▶ [Direction]: Copy the rows below verbatim, starting at the line that contains "Task: Focus the" and ending with the line that contains "pos(95,211)", including both of those lines. Copy only these lines.

━━━━━ Exercise material

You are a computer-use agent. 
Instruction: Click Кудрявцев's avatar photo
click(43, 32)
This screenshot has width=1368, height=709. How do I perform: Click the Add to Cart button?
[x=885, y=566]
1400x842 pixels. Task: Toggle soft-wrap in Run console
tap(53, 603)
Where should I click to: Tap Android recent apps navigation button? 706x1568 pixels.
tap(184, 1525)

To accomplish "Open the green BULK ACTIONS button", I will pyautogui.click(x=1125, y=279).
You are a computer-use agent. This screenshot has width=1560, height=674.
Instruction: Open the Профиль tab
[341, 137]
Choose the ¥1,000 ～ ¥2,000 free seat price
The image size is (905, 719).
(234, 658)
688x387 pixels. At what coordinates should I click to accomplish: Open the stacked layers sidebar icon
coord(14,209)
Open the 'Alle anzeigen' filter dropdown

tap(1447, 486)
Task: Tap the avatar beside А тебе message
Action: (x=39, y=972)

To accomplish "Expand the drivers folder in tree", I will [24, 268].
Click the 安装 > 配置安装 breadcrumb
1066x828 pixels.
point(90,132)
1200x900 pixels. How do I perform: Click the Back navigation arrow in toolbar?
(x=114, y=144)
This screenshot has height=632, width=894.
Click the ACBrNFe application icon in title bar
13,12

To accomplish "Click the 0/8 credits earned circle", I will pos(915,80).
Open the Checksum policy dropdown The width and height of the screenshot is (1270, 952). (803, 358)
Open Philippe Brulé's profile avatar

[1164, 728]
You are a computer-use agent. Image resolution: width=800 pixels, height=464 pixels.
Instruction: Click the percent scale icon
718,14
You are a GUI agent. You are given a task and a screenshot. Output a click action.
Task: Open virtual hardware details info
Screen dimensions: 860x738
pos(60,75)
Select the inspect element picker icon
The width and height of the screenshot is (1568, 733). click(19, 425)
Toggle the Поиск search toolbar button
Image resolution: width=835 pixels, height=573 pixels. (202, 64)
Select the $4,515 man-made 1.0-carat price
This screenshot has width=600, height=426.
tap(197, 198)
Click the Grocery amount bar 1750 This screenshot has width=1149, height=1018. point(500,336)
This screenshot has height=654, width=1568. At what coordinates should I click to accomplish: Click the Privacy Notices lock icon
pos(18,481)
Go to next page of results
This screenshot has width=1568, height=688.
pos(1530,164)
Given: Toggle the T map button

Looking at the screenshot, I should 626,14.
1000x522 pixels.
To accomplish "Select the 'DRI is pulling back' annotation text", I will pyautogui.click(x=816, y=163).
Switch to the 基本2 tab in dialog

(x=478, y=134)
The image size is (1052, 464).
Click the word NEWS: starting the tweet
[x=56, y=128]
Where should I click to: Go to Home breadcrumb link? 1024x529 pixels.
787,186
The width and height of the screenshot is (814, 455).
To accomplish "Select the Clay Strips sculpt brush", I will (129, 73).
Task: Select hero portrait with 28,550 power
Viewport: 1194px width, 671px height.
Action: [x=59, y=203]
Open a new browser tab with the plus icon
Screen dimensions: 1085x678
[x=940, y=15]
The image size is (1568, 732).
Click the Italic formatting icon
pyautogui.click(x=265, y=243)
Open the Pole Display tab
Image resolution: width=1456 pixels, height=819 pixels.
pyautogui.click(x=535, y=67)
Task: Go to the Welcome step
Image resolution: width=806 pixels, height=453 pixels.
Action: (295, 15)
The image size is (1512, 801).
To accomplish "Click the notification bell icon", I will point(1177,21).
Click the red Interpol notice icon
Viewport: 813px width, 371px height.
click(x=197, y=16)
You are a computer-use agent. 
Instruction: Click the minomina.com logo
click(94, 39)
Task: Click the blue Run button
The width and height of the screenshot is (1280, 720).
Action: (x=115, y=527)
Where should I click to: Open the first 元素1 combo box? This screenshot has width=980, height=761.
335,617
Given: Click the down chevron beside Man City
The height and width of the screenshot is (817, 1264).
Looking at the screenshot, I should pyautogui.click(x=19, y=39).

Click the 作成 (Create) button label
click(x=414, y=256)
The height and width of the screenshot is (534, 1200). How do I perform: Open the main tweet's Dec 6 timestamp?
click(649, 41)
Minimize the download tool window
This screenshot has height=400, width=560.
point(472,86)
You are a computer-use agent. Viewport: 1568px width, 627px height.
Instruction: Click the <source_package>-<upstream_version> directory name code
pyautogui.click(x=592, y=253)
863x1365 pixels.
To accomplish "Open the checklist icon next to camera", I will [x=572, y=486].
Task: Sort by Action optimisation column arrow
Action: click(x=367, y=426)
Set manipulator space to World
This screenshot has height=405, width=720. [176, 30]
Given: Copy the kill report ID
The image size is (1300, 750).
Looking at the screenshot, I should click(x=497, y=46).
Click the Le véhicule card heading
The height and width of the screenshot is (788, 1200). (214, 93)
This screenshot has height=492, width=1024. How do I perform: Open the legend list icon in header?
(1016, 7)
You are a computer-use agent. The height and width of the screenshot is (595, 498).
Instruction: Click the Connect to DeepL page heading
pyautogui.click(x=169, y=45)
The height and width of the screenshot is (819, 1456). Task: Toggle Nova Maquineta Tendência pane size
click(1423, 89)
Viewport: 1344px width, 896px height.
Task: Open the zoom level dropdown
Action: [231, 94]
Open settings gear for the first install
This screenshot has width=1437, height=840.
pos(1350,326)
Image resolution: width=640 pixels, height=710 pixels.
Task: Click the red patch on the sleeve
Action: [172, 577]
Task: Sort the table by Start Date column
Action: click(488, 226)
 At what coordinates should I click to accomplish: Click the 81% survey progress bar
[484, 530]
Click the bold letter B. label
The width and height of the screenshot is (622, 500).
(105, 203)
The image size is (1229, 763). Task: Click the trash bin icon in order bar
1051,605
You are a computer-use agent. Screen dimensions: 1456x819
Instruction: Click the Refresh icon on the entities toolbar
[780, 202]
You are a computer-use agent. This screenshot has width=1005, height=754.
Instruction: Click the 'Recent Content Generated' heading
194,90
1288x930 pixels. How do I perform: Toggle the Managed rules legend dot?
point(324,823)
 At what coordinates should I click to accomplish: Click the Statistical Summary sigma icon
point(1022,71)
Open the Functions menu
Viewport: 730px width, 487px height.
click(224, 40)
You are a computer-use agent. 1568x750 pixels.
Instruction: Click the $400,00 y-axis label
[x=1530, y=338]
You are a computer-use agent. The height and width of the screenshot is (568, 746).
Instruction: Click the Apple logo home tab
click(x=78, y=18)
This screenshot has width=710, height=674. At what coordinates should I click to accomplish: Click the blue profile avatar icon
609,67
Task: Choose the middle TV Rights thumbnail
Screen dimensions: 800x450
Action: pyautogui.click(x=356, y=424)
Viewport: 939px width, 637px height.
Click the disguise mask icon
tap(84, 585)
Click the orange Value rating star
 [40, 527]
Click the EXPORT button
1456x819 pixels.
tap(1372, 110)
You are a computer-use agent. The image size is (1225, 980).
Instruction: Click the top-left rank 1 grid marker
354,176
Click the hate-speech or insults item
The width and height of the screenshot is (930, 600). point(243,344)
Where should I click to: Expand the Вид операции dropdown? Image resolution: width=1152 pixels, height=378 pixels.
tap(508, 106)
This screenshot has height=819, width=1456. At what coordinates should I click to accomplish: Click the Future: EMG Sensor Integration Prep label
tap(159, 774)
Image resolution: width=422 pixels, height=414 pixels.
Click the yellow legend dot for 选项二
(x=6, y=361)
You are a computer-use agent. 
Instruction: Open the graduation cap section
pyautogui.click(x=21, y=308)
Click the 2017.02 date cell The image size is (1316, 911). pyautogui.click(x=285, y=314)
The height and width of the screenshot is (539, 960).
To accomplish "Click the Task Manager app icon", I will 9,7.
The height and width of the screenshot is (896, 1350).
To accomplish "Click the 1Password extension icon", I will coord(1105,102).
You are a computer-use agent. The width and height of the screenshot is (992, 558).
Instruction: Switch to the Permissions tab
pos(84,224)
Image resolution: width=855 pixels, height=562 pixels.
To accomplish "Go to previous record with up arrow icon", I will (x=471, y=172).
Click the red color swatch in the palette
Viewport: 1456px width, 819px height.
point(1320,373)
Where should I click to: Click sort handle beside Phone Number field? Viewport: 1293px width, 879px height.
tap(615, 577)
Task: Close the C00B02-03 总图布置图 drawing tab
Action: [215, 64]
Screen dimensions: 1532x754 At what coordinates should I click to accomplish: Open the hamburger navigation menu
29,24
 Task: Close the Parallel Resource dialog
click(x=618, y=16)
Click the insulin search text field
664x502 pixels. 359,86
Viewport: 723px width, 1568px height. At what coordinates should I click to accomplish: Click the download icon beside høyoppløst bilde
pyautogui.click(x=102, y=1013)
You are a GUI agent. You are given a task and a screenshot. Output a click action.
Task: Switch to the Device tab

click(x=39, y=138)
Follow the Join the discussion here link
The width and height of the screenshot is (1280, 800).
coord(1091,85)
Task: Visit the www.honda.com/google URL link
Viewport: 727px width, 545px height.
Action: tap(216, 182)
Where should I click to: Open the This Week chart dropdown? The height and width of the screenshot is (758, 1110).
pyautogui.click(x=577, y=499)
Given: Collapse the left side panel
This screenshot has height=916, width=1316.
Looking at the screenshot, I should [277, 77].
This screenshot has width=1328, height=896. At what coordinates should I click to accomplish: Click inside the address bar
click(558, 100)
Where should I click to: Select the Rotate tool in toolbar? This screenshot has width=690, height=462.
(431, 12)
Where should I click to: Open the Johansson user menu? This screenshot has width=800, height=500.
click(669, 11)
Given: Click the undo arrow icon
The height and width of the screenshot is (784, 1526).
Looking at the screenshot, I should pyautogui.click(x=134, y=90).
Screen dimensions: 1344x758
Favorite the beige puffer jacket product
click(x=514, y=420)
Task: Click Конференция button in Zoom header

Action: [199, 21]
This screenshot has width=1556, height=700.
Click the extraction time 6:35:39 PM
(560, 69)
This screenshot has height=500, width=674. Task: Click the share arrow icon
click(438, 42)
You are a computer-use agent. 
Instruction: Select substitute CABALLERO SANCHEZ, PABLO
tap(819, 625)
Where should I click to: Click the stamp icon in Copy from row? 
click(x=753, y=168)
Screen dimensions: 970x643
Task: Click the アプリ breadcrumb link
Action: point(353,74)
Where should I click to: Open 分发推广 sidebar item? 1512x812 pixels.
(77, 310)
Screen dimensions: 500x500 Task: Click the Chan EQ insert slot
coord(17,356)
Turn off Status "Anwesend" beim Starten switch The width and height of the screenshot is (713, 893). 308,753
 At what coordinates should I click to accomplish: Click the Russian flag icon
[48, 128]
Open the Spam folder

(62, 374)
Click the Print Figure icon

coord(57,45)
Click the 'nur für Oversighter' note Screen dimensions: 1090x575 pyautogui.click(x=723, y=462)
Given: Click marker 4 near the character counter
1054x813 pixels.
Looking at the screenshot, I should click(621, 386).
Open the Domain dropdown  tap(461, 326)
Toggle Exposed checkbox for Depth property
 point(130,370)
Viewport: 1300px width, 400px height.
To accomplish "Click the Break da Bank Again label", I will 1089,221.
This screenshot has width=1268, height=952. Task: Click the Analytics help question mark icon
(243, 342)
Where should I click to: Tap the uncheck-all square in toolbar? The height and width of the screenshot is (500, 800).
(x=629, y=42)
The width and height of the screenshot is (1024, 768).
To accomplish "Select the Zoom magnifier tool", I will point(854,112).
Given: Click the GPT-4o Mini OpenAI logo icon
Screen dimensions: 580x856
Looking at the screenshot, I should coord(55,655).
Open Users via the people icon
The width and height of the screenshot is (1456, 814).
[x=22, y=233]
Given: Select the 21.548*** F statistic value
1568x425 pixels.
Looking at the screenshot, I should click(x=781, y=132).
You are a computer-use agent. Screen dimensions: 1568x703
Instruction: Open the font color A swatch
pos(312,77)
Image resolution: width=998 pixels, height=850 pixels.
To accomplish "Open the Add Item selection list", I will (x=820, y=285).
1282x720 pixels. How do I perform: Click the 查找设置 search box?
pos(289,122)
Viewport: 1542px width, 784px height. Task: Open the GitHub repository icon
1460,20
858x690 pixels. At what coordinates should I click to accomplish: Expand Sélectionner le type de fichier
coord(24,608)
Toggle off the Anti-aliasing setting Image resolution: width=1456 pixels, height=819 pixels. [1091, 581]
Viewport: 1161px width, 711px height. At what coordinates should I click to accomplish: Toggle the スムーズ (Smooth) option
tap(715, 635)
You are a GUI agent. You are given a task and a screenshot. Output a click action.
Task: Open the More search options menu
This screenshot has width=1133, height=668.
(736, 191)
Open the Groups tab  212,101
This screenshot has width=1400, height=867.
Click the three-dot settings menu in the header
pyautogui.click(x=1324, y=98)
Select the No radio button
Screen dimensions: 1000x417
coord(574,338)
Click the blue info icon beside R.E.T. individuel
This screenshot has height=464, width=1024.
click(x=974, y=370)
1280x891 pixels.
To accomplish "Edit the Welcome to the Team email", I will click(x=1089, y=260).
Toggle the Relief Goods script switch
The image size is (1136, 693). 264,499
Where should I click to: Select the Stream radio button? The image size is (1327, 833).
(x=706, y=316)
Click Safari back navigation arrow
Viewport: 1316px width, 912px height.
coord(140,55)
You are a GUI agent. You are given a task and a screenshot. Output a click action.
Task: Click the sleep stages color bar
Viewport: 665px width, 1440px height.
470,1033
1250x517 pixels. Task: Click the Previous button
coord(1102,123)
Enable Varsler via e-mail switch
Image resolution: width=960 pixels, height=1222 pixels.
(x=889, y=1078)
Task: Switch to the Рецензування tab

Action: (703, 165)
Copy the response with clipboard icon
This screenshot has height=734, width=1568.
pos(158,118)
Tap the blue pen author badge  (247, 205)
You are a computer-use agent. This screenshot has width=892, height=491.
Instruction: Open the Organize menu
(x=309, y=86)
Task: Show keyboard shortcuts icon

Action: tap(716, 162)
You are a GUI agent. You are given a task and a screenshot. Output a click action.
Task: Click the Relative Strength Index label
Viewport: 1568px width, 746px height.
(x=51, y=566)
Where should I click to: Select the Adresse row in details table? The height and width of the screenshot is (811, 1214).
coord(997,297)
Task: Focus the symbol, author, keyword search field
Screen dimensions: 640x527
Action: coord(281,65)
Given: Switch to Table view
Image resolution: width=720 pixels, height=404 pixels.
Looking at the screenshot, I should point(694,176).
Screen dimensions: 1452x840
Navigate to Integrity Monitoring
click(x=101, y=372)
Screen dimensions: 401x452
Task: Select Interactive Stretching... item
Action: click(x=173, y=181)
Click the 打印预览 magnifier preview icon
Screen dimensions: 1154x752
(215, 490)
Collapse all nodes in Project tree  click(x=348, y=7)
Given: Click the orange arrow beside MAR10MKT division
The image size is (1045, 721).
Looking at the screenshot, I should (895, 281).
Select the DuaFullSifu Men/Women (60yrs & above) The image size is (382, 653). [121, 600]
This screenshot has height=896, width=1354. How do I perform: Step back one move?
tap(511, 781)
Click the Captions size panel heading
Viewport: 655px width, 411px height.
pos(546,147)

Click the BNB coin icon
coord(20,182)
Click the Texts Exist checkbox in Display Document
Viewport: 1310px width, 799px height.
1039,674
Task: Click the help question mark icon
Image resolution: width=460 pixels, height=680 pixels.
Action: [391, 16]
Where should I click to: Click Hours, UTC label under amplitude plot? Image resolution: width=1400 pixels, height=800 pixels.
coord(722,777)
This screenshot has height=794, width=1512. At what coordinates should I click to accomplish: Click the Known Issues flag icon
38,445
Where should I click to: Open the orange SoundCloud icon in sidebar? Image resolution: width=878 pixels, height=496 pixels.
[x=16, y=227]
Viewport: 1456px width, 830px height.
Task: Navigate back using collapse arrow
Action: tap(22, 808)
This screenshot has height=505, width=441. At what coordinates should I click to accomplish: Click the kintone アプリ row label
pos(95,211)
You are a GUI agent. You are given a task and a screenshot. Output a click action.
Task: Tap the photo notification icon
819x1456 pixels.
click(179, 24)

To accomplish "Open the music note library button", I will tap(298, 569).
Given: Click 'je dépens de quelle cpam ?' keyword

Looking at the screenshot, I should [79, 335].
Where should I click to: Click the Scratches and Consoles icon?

━━━━━━━━━━

▶ [Complete answer]:
Task: Focus the symbol, author, keyword search field
Screen dimensions: 640x527
Action: coord(281,65)
Given: Switch to Table view
Image resolution: width=720 pixels, height=404 pixels.
Looking at the screenshot, I should point(694,176).
Screen dimensions: 1452x840
Navigate to Integrity Monitoring
click(x=101, y=372)
Screen dimensions: 401x452
Task: Select Interactive Stretching... item
Action: click(x=173, y=181)
Click the 打印预览 magnifier preview icon
Screen dimensions: 1154x752
(215, 490)
Collapse all nodes in Project tree  click(x=348, y=7)
Given: Click the orange arrow beside MAR10MKT division
The image size is (1045, 721).
Looking at the screenshot, I should (895, 281).
Select the DuaFullSifu Men/Women (60yrs & above) The image size is (382, 653). [121, 600]
This screenshot has height=896, width=1354. How do I perform: Step back one move?
tap(511, 781)
Click the Captions size panel heading
Viewport: 655px width, 411px height.
pos(546,147)

Click the BNB coin icon
coord(20,182)
Click the Texts Exist checkbox in Display Document
Viewport: 1310px width, 799px height.
1039,674
Task: Click the help question mark icon
Image resolution: width=460 pixels, height=680 pixels.
Action: [391, 16]
Where should I click to: Click Hours, UTC label under amplitude plot? Image resolution: width=1400 pixels, height=800 pixels.
coord(722,777)
This screenshot has height=794, width=1512. At what coordinates should I click to accomplish: Click the Known Issues flag icon
38,445
Where should I click to: Open the orange SoundCloud icon in sidebar? Image resolution: width=878 pixels, height=496 pixels.
[x=16, y=227]
Viewport: 1456px width, 830px height.
Task: Navigate back using collapse arrow
Action: tap(22, 808)
This screenshot has height=505, width=441. At what coordinates should I click to accomplish: Click the kintone アプリ row label
pos(95,211)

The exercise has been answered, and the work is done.